Study Quantifies Photooxidation and Biodegradation of Surface Oil

Scientists from the University of Texas Marine Science Institute assessed photooxidation and biodegradation rates on different hydrocarbon groups.


They found that photooxidation was the main driver for degrading aromatic hydrocarbons, and biodegradation was the key process controlling the degradation of saturated hydrocarbons (alkanes). Exposure to sunlight, however, inhibited the biodegradation of the branched alkanes, pristane and phytane. The researchers published their findings in the April 2015 Marine Pollution Bulletin: Differentiating the roles of photooxidation and biodegradation in the weathering of Light Louisiana Sweet crude oil in surface water from the Deepwater Horizon site.
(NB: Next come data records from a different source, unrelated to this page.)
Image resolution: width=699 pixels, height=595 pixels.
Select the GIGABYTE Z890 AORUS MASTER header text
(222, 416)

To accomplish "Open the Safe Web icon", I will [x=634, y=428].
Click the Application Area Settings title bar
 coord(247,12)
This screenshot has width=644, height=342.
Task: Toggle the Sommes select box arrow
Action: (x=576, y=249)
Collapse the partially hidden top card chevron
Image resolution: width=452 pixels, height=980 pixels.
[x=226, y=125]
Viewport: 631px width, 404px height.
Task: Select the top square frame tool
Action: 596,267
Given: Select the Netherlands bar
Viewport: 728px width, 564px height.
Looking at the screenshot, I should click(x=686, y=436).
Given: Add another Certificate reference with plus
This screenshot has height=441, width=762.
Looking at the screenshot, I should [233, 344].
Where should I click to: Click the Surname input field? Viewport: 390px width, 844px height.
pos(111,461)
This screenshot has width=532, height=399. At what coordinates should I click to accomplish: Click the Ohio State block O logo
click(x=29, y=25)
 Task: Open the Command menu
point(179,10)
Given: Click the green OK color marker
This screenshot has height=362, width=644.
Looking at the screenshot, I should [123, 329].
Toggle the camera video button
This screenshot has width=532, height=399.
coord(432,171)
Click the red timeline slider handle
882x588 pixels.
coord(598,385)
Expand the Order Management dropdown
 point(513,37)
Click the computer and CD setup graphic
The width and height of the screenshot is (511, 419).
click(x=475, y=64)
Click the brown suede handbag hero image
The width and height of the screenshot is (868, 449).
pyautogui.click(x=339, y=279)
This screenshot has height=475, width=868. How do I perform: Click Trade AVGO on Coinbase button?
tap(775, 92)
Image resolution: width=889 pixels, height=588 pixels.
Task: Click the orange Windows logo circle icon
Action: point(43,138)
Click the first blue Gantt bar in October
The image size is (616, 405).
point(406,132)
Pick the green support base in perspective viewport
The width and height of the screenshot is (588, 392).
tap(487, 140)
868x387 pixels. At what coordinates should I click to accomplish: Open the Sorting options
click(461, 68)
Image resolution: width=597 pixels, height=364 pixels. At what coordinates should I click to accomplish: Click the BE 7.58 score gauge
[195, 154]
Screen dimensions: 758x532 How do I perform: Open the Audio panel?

Hernando pictureHernanco Bacosa aboard the R/V Pelican in May 2013, collecting water samples for hydrocarbon and microbial analysis and an incubation experiment. Bacosa is preparing the Niskin bottles mounted on a conductivity-temperature-depth (CTD) array prior to deployment. Credit: Hernando Bacosa.Sunlight, temperature, and spill location heavily influence the fate of spilled oil. To better understand surface oil fate resulting from photooxidation and biodegradation, this study’s researchers conducted trials under light and dark conditions using Light Louisiana Sweet Crude oil, Corexit 9500A, and surface water collected near the Deepwater Horizon site. They computed degradation rates for the more persistent polycyclic aromatic hydrocarbons (PAHs), alkylated PAHs, alkanes, and branched alkanes for 0 to 36 days, and analyzed 16S rRNA gene to characterize microbial populations.

Photooxidation readily degraded PAHs, with 40% and 90% being degraded after 10 and 20 days, respectively. There was a lag time in biodegradation of PAHs, indicating that an adaptation period prior to onset of bacterial degradation started. Analyses of individual PAH degradation rates revealed that those with a lower molecular weight were more sensitive to photooxidation and biodegradation than heavier PAHs.The degradation patterns of alkylated PAHs were similar to those of PAHs. Among the treatments exposed to sunlight, there was no significant difference in PAH degradation rates in sterile control, oil-seawater, and oil-dispersant-seawater mixtures, suggesting that sunlight outpaced the degradation by bacteria.

Biodegradation rates for alkanes were ten times higher than photooxidation rates, and dispersant enhanced degradation in both light and dark treatments. Photooxidation reduced alkanes after prolonged exposure. With bacteria present, alkanes decreased by an additional 60% between days 10 and 20. Alkane degradation decreased as chain length increased, supporting the recalcitrance of higher molecular weight alkanes. The branched alkanes pristane and phytane were almost completely depleted in dark treatments but exhibited little to no degradation in light treatments even when dispersant was present.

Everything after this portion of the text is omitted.